The Nigerian constitution was largely borrowed from the United States of America. There, as here, Presidents are mandated by the constitution to submit the names of nominees to the Senate for confirmation. For most of the nominees it is a most emotionally wrenching experience. Most Senators have their own and their constituents interest behind their minds when interviewing (or grilling) the nominee. There is never any pretense that the matter is totally objective. Conservatives want a conservative appointee; Liberals also want an ideological comrade. Eventually a vote is taken. If the majority, even a majority of one, votes for the nominee, he gets the job. If on the other hand a majority says “No”, even by one vote, he is dropped. The President never re-presents his name. And, he can never occupy that seat. I challenge anybody, Professors, SANs etc, to provide a single example where the US Senate had voted down a nominee and he goes on to occupy the position.

Those who insist Magu should continue in office are being dishonest. They have no precedent anywhere in any country operating presidential system to back up their position. We may not like the outcome of a vote, but, we cannot deny the legitimacy of the institution which is established to make it simply because the vote did not go the way we wanted. By what authority are our SANs ordering Buhari to swear in Magu acting?

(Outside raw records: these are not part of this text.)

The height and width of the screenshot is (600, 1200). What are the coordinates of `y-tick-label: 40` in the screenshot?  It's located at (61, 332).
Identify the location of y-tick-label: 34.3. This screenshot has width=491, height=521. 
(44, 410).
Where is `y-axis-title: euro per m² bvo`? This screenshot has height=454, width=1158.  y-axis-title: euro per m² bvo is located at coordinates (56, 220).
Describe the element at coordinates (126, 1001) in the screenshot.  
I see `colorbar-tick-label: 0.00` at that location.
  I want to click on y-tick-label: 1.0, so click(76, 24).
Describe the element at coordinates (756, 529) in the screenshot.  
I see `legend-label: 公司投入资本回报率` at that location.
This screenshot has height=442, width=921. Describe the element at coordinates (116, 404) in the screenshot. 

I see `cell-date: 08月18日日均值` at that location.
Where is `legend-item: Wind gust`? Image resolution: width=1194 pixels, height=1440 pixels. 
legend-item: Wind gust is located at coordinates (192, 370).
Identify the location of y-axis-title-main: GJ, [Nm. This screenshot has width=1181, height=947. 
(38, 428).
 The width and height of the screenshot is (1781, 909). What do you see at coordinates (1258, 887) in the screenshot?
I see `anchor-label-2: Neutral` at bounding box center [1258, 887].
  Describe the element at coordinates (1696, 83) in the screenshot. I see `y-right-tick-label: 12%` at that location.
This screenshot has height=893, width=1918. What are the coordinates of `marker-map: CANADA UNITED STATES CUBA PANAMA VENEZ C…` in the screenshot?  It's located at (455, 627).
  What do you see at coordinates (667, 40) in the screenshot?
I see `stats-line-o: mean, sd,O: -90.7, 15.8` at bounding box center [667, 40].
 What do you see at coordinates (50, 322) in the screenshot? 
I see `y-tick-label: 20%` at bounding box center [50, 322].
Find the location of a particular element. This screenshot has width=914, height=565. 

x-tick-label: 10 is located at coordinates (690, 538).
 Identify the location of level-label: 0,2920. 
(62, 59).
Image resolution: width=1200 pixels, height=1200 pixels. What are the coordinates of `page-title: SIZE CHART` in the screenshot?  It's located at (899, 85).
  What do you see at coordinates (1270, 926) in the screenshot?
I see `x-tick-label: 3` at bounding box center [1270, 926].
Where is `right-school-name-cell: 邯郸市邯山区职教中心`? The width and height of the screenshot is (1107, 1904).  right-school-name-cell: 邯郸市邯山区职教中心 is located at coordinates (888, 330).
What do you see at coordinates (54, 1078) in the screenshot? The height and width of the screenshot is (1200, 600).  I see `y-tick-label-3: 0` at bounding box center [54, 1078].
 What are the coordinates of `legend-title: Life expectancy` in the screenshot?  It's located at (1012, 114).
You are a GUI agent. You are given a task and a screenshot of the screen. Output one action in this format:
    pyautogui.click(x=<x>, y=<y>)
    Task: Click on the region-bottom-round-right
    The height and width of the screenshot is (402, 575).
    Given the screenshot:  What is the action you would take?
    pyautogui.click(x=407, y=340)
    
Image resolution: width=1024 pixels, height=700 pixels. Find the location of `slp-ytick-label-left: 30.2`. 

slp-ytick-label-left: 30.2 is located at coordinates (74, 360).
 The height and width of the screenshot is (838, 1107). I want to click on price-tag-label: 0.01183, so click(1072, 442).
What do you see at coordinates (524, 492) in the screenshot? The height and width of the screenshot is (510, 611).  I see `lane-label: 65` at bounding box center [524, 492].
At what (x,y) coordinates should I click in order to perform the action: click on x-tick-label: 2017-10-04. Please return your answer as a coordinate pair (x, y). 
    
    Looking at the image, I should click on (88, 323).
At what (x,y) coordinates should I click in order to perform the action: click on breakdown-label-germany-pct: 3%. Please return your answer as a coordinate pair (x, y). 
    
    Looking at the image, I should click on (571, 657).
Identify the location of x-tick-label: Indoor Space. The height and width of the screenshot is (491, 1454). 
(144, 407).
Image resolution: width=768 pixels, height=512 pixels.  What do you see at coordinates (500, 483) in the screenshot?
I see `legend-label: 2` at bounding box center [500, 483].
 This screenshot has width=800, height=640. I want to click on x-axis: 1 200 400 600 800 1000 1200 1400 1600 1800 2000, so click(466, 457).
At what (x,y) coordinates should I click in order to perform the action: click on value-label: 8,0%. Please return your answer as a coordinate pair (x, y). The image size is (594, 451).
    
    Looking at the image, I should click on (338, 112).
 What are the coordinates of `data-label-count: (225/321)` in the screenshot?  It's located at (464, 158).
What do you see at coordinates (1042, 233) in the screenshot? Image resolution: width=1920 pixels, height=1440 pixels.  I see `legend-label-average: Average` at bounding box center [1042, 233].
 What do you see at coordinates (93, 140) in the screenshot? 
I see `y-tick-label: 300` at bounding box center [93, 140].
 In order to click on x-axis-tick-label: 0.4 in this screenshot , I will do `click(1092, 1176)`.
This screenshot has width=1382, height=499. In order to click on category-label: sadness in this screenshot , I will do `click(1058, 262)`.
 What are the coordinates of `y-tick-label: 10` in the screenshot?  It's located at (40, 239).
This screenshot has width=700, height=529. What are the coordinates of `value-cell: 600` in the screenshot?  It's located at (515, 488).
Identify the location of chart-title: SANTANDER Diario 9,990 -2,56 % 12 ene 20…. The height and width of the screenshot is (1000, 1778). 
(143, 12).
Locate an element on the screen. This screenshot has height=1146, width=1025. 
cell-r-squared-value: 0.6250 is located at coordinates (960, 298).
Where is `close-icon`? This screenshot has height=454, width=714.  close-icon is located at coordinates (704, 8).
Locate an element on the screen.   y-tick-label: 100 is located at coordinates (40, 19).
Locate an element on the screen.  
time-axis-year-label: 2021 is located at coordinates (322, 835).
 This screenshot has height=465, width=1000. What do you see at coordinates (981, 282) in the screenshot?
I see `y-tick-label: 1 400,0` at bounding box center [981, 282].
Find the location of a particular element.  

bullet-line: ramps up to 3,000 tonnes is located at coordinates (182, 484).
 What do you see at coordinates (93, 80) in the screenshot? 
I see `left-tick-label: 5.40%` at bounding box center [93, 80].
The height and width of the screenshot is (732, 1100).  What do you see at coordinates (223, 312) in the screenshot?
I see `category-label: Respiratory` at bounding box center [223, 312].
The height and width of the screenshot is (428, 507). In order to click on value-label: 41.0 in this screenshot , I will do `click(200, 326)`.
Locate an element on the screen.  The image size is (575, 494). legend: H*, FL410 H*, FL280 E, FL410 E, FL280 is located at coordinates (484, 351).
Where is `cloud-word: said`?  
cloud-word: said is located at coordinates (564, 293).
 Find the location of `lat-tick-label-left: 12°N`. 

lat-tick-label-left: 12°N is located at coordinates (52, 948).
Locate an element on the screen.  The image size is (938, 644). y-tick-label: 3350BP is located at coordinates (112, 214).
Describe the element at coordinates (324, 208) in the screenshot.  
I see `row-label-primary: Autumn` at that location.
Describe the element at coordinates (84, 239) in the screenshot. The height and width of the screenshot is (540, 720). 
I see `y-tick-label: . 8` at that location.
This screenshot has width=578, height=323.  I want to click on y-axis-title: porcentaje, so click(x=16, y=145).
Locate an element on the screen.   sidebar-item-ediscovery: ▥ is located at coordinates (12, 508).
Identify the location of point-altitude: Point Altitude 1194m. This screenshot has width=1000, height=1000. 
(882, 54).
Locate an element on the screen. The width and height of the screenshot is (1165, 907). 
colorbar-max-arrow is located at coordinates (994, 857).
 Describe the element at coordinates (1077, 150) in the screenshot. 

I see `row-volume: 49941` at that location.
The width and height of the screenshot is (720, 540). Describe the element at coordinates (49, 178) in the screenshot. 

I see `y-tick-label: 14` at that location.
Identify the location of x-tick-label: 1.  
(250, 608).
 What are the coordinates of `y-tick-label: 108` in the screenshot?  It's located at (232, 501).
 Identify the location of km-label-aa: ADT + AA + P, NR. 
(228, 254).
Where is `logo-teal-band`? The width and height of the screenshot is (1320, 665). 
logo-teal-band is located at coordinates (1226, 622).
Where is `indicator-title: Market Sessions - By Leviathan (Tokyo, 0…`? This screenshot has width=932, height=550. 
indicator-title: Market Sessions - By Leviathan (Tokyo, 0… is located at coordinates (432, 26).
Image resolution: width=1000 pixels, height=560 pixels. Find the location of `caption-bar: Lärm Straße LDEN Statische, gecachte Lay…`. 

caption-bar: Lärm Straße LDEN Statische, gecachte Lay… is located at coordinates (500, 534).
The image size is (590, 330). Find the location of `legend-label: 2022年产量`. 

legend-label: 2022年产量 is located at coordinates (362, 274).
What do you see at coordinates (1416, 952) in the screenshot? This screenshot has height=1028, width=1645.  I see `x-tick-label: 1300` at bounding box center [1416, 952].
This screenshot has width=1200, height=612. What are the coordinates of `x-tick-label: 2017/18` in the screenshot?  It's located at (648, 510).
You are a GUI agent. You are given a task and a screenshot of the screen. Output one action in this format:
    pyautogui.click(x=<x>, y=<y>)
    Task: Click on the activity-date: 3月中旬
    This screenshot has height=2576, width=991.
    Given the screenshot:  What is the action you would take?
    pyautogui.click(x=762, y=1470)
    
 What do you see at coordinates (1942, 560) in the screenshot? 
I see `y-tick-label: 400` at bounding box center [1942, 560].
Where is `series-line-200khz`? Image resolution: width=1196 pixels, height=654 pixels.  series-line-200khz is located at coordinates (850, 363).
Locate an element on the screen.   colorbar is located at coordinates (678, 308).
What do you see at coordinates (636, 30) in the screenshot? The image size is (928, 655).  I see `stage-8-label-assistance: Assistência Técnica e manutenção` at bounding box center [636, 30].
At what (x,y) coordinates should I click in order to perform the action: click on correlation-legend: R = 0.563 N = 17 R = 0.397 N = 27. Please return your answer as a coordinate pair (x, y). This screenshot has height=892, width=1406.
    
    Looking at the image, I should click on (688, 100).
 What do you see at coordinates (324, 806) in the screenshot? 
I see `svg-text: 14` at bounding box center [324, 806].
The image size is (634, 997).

At any rate, Magu’s problem was largely caused by a divided Executive branch. The accusations which nailed him came from the same Executive branch. Are we saying that next time the Senate receives highly negative report about a nominee they should ignore it and confirm all the same? Is that not, by itself, the mother of all corruptions?

Instead of attempting to obtain a result which commonsense does not support, we should have been asking the President to try diplomacy which is alien to him, to get the man confirmed. Again we can borrow from the US. Such votes never catch a US President by surprise. With his ears close to the ground on Capital Hill, he already knows those who were likely to vote against the nominee. He then gets on the phone invites several of them and tries to persuade them to alter their votes. That is what Presidents are supposed to do. That was what Buhari failed to do. Magu was left on his own. He had no chance. Meanwhile anybody who expects somebody else to go through the murderous process to get elected as Senator only to vote for his own ouster is either a fool or a hypocrite. None of the self-righteous activists will do it if they are Senators today.

So, what is to be done about Magu? The situation is tough but not impossible. With a solid NASS waiting on the other side and governors now joining in asking for Magu to go, it will amount to political suicide for Osinbajo to swear him in as Chairman. There are two powerful reasons from our history.

“Discretion is the better part of valour.”

Former Governor of Kaduna State, Alhaji Balarabe Musa was engaged in a similar test of strength with the Kaduna State House of Assembly in 1980-1. He was ill-advised by great lawyer activists of that generation to resist the “corrupt” Assembly which had more than two-thirds of NPN members. Balarabe Musa’s PRP had less than one third. While the politically naïve lawyers were still impressing themselves with fancy constitutional arguments in support of Musa, the Assembly impeached him. He never regained his seat as governor despite cases that went all the way to the Supreme Court. In the end, it turned out that the lawmakers can remove an Executive with two thirds of votes for any reason at all.

Some of the same lawyers and activists were on hand to advise Chief M.K.O Abiola to claim his mandate by declaring himself president after the June 12, 1993 elections. My advice was that the man should run away and stay out of Nigeria because if he is ever apprehended he would never see his bedroom again. The lawyers and activists had their way. The rest is history. The lawyers and activists went home. MKO?

Osinbajo should steer clear of the Magu matter. A word is sufficient.